What you have to do => Write the next part of the blog comment thread below, picking up after its final comment.
[Passage to read — start]

    Thanks David…muchly appreciated….if only I could just send it along to new clients with the note that “this is why we do so well and yup, it’s a moving target too as you can see!!!”

    Big #Kudos here!

    Jim

  3. Ray Cassidy says at

    Blimey David that’s a bit of a headache job. A lot of those changes completely passed me by. Do you think your top 10 LSRFs are out of date already? Any opinion on how applicable that mainly US view is to the state of play over here in the UK? I’ve noticed a recent upsurge in US results when searching for stuff over here. Not only is it coming up with map results; it’s bringing up normal listings for searches that I’ve set my location for Carlisle, UK. Methinks the latest algo tweaks have got some problems. This occurs on occasions when I’m logged into or out of a Google account. Curious!

  4. Dana DiTomaso says at

    David, what an incredible job! Thanks for pulling this together.

    Ray, I’m in Canada and I used to occasionally see US results returned for Canadian cities. For example, Hamilton Ohio instead of Hamilton Ontario. But I haven’t seen that in at least a year, perhaps longer.

  5. Linda Buquet says at

    David, I can’t even imagine how much time it took to pull all this data together AND make it all look so good! Excellent resource that will help many local pros, I’m sure.

    Thanks for all you do for the industry!

    Linda

  6. Eric "eRock" Christopher says at

    David, all I can say is “Whoa!” I’ve been trying to think of a good infographic for a while as link bait for our site. Wish I would have thought of this myself! Thanks for your hard work! I’m just curious… Would it be okay if I can host you for a GetListed session out here in AZ? I’m quite confident that we can get a pretty big turn out with the connections I have in our communities….

  7. David Mihm says at

    Thanks for all the comments everyone.

    @Taylor if you isolate just the Green circles, you can (I think?) see all of Google’s efforts at monetization pretty easily.

    @Eric, Just emailed you to talk about hosting a Phoenix Local U. We’re definitely interested in speaking with any and all prospective partners for those events.
[Passage to read — finish]
[Material provided — start]
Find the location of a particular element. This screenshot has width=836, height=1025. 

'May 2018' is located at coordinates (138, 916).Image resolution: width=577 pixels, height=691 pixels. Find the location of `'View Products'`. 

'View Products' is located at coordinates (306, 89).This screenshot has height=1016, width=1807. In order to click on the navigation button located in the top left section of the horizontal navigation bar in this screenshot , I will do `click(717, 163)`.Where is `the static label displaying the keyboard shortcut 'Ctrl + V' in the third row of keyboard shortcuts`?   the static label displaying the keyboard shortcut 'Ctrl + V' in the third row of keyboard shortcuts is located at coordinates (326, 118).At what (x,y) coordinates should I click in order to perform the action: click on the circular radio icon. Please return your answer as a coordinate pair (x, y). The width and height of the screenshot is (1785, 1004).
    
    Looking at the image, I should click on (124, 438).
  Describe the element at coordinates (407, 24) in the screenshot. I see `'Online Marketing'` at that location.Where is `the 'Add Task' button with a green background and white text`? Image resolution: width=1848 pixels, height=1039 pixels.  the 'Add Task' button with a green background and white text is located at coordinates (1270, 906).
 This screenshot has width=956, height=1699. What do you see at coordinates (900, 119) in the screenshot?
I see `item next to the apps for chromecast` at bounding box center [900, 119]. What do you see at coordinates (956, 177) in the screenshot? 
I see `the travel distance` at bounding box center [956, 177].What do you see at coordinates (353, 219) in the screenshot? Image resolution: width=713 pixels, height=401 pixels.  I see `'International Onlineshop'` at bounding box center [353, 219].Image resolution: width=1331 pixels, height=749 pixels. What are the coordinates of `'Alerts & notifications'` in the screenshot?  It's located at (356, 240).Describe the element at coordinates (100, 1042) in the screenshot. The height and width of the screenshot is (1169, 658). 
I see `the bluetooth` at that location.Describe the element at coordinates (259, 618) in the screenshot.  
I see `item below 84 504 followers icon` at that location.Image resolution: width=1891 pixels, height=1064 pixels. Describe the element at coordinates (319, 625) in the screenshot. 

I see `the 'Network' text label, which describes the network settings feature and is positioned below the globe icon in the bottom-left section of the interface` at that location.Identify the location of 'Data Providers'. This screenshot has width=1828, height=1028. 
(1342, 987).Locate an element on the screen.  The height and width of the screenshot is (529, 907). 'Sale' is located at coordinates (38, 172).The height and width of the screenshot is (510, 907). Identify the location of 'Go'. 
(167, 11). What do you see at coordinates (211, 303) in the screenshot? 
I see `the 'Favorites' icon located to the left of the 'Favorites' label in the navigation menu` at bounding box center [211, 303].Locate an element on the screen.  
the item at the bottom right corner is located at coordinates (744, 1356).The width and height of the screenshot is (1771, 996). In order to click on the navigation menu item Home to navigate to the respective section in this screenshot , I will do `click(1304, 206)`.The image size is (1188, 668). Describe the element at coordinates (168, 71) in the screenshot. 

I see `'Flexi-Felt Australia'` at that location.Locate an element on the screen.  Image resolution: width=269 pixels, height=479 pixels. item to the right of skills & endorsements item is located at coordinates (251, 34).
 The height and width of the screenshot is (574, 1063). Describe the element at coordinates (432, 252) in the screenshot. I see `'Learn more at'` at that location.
[Material provided — finish]
Output =>
  8. Karl Brown says at

    Hi Dave, great compilation. I think we can all expect a lot more of this in the future as Google tries to direct more and more traffic internally into their own products and less to external sites. What do you think the chances are of a migration of all business place pages into Google+ pages – my bet is sooner rather than later.

    cheers, Karl

  9. Cody Baird says at

    David, brilliant resource! I’m sure that many light bulbs will turn on over the next week as I digest all this info. I would love to peek behind the curtain and watch the inbound links, social shares etc. that will hit your blog over the coming weeks. Thanks for the research you and others have dedicated to local search and thanks for passing your insight downstream via your blog and Get Listed University.

  10. Craig Tobin says at

    Great post David. I’m just getting into the local SEO scene and found this post about google places particularly interesting. The overload factor is definitely a problem I’ve ran into. Thanks for the info about Search Engine Land, I’d never visited and love to find new resources, though they all seem to add to the overload factor to some point.

  11. Daoud says at

    Wow David, you are now my go to reference point for my Google Places Listing set up … just doing some research!

  12. PageInvasion says at

    Awesome info on Google Places listings. I have not seen much data for the impact of the use of microdata and schemas in regards to local seo. Sorry for being a little off topic but I didn’t see a post or thread addressing this on this site.

    I have been optimizing Google Places listings for a while now, and I have just started to implement schemas on our clients’ websites, especially just the BusinessLocation one. I would appreciate anyone’s perspective or thoughts on this.

    Thanks for great post and great summary of info; easy to understand.